At that point I thought all of my problems would be over and I would start to blossom, however that was as far from my experience as you could possibly get. The depression which I’d never really dealt with came back to rear it’s ugly head and this time I had to deal with it. And that was when the meditation really came into it’s own. By really becoming aware of the thoughts I was having through meditation and not just doing affirmations to gloss over the top I was able to peel back the layers and layers of heartache and pain that I’d pushed down over the last twenty five years or so and start to rebuild again. Don’t get me wrong affirmations are great tools to use, I do all the time, but sometimes you need to go deeper first. And that’s what I did. By the time the pandemic hit I was really starting to come into my own power again, and then the world went into lockdown.

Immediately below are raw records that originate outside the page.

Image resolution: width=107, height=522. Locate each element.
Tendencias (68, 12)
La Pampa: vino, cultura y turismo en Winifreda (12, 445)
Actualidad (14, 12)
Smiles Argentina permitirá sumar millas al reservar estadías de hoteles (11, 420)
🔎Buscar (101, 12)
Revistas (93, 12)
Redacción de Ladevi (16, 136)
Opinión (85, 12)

To begin with I started to slide downward a little, but I decided I needed something to aim for so in May I signed up to walk 100km during the course of the month and I did it…just about. Then in June I signed up for Brett Moran’s ‘Meditation and Mindset Teacher Training’ and straight away I knew this is what I wanted to do. I know how much meditation can completely change your life and that is why I am so very passionate about it and why I want to teach it to as many people as I possibly can.

So that’s how I got to this point. Am I still a work in progress? Most definitely. We all are. And I will continue down this path because I know this works. A couple of weeks ago I met up with a friend who I’d not seen in a long time. He said he couldn’t believe how much happier I was, and I am. Because all of the time I am aware of my thoughts and I’m not running on auto pilot I can change them to positive ones should I need to. It has been totally life changing for me and it can be for you too.